Finest Battle Sequence Ever?

Iconoclastic, idiosyncratic Japanese auteur Takashi Miike is set to release possibly the most restrained and mature work of his career in his latest feature '13 Assassins'. Although it does contain some of the elements familiar to Miikes 'usual' output, such as sadomasochism and brutal violence, this remake of the 1963 film directed by Eiichi Kudo, promises to appeal even to those who normally find his work hard to stomach.

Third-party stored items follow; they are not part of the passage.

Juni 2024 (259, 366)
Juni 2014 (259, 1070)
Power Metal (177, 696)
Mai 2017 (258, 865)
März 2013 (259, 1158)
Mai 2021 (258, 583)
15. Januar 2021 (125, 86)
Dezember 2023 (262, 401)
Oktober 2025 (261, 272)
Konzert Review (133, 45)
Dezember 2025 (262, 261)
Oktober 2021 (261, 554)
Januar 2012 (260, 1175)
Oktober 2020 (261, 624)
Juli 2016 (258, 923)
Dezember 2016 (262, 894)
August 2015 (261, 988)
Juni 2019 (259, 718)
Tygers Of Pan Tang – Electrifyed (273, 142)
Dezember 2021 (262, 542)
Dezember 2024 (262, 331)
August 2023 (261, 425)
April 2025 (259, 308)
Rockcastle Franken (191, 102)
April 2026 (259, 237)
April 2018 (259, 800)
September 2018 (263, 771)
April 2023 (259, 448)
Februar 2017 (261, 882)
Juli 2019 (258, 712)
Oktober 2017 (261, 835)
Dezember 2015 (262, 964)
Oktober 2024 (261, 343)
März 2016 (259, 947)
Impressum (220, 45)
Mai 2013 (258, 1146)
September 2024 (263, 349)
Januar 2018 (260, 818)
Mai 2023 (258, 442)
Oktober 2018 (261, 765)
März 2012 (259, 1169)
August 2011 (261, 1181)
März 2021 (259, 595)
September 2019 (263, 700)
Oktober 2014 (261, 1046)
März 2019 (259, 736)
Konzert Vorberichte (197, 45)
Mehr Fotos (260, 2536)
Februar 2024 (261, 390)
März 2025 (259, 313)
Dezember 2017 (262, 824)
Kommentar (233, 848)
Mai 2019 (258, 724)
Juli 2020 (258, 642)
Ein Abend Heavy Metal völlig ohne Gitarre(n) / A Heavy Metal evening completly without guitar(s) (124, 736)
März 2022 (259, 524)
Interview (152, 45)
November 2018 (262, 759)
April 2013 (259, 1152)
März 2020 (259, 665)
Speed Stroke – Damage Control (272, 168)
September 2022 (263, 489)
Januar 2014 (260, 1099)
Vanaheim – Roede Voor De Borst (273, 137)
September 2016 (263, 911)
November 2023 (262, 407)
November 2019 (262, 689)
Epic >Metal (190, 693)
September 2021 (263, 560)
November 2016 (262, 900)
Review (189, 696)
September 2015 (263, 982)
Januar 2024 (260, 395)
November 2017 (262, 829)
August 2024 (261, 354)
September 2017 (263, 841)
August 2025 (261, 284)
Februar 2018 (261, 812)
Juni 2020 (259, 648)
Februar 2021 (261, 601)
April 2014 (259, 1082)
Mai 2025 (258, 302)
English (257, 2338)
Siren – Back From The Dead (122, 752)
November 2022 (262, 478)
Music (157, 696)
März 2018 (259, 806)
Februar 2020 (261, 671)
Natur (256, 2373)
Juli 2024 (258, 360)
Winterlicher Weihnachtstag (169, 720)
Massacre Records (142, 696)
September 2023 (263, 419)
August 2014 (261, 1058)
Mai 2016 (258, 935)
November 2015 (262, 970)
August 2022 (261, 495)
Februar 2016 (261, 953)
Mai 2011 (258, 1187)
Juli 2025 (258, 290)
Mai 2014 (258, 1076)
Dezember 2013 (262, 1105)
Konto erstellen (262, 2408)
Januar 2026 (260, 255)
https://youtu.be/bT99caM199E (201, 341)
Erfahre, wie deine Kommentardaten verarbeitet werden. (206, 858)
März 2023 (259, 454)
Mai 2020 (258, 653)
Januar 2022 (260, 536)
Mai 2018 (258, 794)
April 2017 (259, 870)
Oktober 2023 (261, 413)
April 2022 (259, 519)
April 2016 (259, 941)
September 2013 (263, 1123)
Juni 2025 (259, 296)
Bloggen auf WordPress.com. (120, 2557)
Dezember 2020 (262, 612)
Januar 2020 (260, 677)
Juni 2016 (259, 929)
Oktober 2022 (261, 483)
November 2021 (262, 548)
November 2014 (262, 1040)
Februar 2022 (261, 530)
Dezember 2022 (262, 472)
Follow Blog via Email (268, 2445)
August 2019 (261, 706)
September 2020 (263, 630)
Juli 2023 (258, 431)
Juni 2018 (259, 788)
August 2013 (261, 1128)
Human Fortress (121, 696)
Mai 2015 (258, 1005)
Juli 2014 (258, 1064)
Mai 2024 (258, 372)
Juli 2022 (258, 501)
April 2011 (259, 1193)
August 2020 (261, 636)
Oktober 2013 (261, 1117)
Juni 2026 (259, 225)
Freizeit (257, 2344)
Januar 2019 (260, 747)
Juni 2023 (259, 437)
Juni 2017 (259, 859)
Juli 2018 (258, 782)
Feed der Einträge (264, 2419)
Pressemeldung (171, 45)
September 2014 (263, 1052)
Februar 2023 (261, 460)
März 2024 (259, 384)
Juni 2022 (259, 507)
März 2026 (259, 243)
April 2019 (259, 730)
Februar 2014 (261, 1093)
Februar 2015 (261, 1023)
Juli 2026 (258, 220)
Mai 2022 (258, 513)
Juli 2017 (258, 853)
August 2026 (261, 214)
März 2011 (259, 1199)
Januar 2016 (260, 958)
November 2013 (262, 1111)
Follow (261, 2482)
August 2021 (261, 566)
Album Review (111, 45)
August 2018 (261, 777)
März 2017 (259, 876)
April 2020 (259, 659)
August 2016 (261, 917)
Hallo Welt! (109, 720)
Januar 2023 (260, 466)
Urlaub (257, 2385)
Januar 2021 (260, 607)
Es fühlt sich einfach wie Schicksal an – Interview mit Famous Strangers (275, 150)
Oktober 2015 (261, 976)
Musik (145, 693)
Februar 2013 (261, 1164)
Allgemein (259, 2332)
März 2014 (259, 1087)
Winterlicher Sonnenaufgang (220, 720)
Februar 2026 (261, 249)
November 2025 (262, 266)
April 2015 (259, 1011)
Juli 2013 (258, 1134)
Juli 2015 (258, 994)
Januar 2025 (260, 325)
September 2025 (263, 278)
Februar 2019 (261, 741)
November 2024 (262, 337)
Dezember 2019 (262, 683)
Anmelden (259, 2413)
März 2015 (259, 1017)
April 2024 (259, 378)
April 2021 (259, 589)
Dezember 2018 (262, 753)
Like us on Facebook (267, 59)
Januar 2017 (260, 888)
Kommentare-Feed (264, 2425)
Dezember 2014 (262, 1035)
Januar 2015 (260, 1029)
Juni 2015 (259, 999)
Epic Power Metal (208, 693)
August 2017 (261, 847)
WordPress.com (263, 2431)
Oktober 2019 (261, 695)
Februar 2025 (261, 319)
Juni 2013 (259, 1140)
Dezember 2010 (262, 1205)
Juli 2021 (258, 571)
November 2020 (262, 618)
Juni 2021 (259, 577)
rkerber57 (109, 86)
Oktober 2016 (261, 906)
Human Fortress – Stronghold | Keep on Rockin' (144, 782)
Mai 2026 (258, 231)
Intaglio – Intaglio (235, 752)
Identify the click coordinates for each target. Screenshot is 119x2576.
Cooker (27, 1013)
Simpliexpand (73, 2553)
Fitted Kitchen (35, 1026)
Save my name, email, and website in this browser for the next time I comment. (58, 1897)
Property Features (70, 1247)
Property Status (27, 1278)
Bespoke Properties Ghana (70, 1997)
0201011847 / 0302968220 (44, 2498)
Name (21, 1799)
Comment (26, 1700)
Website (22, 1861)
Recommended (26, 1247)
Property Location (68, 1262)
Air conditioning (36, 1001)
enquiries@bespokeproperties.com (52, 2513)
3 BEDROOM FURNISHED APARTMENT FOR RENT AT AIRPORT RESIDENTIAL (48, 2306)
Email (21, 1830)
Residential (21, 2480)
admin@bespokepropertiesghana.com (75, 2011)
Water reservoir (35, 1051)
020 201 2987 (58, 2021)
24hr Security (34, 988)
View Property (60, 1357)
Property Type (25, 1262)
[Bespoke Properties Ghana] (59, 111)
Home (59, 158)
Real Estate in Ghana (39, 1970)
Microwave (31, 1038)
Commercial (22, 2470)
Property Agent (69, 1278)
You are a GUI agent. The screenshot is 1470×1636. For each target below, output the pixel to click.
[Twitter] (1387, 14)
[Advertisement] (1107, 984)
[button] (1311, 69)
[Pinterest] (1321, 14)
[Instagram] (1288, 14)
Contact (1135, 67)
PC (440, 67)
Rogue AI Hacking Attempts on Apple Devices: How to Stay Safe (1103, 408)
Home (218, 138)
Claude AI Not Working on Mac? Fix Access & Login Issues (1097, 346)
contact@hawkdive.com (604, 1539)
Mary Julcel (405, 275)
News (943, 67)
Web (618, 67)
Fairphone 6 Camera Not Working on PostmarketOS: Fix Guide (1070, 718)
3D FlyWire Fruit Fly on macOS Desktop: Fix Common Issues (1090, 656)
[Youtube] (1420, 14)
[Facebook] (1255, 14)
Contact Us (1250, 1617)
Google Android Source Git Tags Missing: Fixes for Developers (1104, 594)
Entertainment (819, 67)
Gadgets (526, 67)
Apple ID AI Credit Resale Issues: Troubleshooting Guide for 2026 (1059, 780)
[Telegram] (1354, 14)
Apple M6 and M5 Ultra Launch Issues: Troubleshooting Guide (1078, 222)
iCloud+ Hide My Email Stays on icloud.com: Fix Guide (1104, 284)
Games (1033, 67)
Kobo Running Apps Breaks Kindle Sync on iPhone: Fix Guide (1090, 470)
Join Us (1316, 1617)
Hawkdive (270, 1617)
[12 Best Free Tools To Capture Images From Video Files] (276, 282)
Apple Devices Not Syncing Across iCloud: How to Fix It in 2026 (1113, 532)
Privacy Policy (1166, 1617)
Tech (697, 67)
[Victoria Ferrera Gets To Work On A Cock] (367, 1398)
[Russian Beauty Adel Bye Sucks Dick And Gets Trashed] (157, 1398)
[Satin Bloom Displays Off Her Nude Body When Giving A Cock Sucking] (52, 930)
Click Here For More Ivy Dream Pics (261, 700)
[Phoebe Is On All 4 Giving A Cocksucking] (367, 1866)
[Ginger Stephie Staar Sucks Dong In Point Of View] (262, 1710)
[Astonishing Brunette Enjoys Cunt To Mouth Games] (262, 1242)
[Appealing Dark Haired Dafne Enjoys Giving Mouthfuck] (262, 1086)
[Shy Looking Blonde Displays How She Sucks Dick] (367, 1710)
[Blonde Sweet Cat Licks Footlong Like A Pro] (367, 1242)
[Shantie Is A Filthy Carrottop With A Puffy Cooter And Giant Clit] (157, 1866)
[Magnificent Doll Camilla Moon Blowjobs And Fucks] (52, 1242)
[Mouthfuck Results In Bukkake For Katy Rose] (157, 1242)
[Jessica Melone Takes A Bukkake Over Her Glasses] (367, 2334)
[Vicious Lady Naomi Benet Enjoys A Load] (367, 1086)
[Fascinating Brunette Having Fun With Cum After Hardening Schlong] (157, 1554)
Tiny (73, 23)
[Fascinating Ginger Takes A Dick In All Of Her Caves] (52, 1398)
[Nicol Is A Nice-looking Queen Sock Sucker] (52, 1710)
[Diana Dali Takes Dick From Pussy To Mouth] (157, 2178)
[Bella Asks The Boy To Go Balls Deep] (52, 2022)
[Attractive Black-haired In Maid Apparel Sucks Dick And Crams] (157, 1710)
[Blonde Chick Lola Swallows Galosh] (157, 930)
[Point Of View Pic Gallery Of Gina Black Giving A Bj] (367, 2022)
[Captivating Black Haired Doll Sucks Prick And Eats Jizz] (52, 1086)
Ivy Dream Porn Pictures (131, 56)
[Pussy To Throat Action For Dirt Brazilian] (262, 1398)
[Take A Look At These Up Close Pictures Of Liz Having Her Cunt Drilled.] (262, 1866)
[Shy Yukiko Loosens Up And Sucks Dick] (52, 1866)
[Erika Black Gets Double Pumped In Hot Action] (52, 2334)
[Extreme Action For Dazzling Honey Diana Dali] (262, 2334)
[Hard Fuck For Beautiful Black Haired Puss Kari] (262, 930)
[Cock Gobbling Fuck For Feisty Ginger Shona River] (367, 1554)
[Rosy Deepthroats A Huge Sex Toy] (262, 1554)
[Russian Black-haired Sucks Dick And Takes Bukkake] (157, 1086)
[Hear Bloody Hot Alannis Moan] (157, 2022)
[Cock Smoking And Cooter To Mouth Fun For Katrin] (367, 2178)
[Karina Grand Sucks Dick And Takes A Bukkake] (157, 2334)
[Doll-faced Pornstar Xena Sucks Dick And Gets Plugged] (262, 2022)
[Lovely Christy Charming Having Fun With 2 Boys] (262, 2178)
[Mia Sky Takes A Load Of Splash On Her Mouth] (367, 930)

Miike's prolific genre defying ourve has include the torture horror of 'Audition', the fantastically graphic violence of 'Ichi The Killer' and the absurdist slapstick claymation zombie musical that is 'The Happiness Of The Katakuris'. Decried for being perverse and excessively extreme in his themes, this could very well bring his film making to a new audience.

Based on a true story, the premise is of '13 Assassins' is refreshingly straightforward (albeit close to 'The Seven Samurai'). Set in 19th Century feudal Japan, the psychopathic younger brother of the Shogun, Lord Naritsugu, is indiscriminately raping, torturing and killing his subjects. Bearing witness to these unspeakable atrocities urges honourable government official Sir Doi to enlist the last of the Samurai to get rid of him. In what is ostensibly a suicide mission, the skilled assassins ambush the Lord as he travels between territories. But these men are outnumbered ten to one. What ensues in the final act is already widely regarded as one of the finest battle sequences ever to be captured on film; relying on traditional traditional choreography at that.

It also promises to include some truly beautiful landscapes of Japan, which will appear especially poignant in the wake of the recent devastation to hit the country.

13 Assassins hits UK cinemas on 6th May 2011.